Unpacking the 'Black Box': Making Neural Network Potentials Understandable

Machine learning has emerged as a powerful technique for modeling complex systems, particularly through the use of neural network potentials to define effective energy models. These potentials are invaluable for incorporating electronic structure effects at the atomistic resolution or for coarse-graining atomic degrees of freedom. However, a significant drawback has been their inherent 'black box' nature; unlike traditional, more transparent functional forms, the energy inferred by neural network potentials has been notoriously difficult to interpret, leading to skepticism within the scientific community.

Addressing this critical challenge, new research extends tools from the burgeoning field of explainable artificial intelligence (XAI) to graph neural networks used for coarse-grained potentials. This innovative approach enables the practical decomposition of neural network potentials into discrete n-body interactions. As lead author Bonneau notes in the paper, "With these tools, neural network potentials can be practically decomposed into n-body interactions, providing a human understandable interpretation without compromising predictive power." This breakthrough effectively opens up the 'black box' of these models, offering clarity without sacrificing the predictive accuracy that makes them so valuable.

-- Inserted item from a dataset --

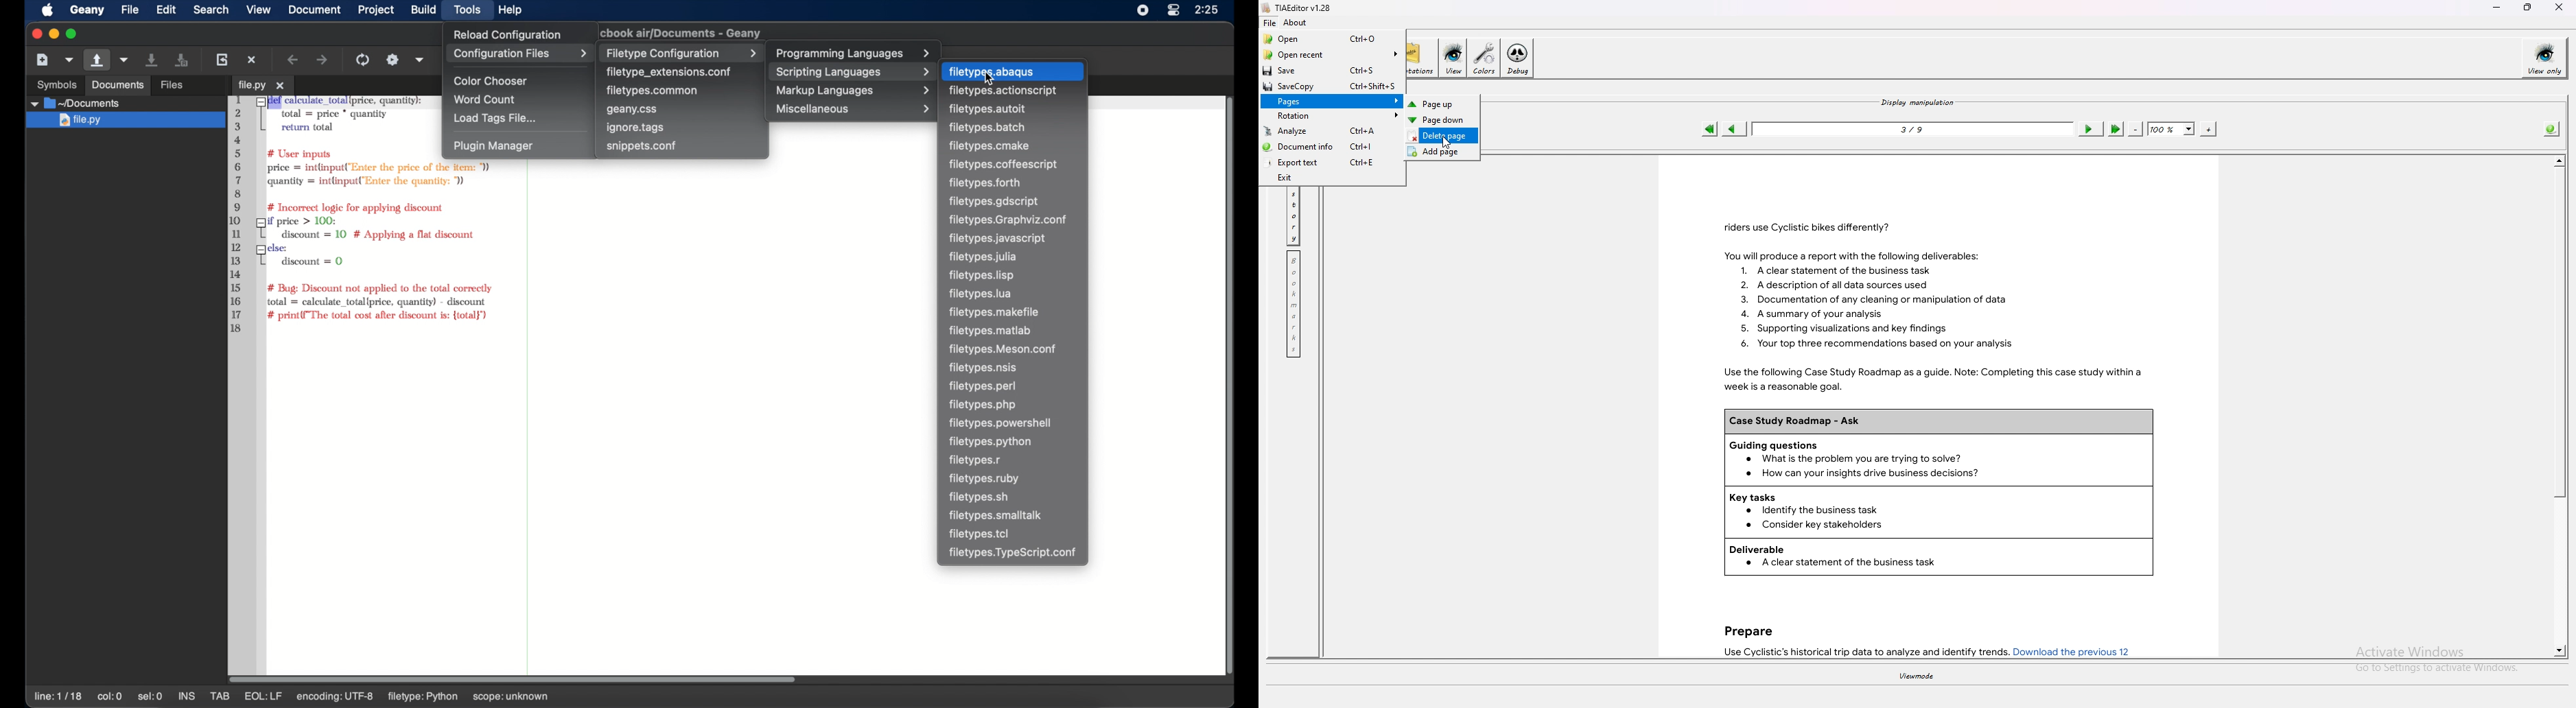 Image resolution: width=2576 pixels, height=728 pixels. What do you see at coordinates (188, 696) in the screenshot?
I see `ins` at bounding box center [188, 696].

The efficacy of this method was demonstrated across a range of coarse-grained systems, including two fluids (methane and water) and the protein NTL9. The obtained interpretations suggest that well-trained neural network potentials learn physical interactions that are consistent with fundamental principles. This work not only enhances the transparency and trustworthiness of machine-learned potentials but also solidifies their role as a powerful and interpretable tool in scientific discovery.